• **Required work**
Give back exactly the lines that run from the beginning of the entries to the line containing "ルスケアラ (100, 1403)", both included, and nothing else.

(Dataset entries)
========
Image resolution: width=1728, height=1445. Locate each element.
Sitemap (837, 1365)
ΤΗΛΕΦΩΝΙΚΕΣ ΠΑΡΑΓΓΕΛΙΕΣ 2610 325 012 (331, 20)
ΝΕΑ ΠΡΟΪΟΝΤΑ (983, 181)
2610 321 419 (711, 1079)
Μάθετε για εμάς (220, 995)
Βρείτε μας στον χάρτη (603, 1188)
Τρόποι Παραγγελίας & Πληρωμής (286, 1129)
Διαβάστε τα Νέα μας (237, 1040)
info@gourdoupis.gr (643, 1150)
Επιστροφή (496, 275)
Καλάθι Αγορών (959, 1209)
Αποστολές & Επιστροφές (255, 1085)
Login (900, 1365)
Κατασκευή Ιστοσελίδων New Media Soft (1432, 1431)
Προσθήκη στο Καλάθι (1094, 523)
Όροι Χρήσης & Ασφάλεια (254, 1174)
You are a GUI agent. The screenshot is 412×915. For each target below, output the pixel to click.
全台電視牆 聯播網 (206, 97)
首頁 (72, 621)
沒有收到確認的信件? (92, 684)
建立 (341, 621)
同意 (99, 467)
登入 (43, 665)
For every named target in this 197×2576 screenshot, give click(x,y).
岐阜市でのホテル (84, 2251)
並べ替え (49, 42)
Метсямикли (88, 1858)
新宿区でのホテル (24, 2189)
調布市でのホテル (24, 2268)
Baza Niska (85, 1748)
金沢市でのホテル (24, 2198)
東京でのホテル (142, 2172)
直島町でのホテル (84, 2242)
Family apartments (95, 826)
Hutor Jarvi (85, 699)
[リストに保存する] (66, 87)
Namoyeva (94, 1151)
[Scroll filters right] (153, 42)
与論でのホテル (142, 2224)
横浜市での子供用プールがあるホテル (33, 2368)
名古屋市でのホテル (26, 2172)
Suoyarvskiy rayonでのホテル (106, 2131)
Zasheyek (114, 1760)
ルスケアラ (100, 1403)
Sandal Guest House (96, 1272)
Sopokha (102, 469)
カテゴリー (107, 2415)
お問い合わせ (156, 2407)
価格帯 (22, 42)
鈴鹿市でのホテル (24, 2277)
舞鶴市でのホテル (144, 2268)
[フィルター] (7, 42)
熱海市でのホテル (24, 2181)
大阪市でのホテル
========
• **Exercise output**
Image resolution: width=1728, height=1445. Locate each element.
Sitemap (837, 1365)
ΤΗΛΕΦΩΝΙΚΕΣ ΠΑΡΑΓΓΕΛΙΕΣ 2610 325 012 (331, 20)
ΝΕΑ ΠΡΟΪΟΝΤΑ (983, 181)
2610 321 419 (711, 1079)
Μάθετε για εμάς (220, 995)
Βρείτε μας στον χάρτη (603, 1188)
Τρόποι Παραγγελίας & Πληρωμής (286, 1129)
Διαβάστε τα Νέα μας (237, 1040)
info@gourdoupis.gr (643, 1150)
Επιστροφή (496, 275)
Καλάθι Αγορών (959, 1209)
Αποστολές & Επιστροφές (255, 1085)
Login (900, 1365)
Κατασκευή Ιστοσελίδων New Media Soft (1432, 1431)
Προσθήκη στο Καλάθι (1094, 523)
Όροι Χρήσης & Ασφάλεια (254, 1174)
You are a GUI agent. The screenshot is 412×915. For each target below, output the pixel to click.
全台電視牆 聯播網 (206, 97)
首頁 (72, 621)
沒有收到確認的信件? (92, 684)
建立 (341, 621)
同意 (99, 467)
登入 (43, 665)
For every named target in this 197×2576 screenshot, give click(x,y).
岐阜市でのホテル (84, 2251)
並べ替え (49, 42)
Метсямикли (88, 1858)
新宿区でのホテル (24, 2189)
調布市でのホテル (24, 2268)
Baza Niska (85, 1748)
金沢市でのホテル (24, 2198)
東京でのホテル (142, 2172)
直島町でのホテル (84, 2242)
Family apartments (95, 826)
Hutor Jarvi (85, 699)
[リストに保存する] (66, 87)
Namoyeva (94, 1151)
[Scroll filters right] (153, 42)
与論でのホテル (142, 2224)
横浜市での子供用プールがあるホテル (33, 2368)
名古屋市でのホテル (26, 2172)
Suoyarvskiy rayonでのホテル (106, 2131)
Zasheyek (114, 1760)
ルスケアラ (100, 1403)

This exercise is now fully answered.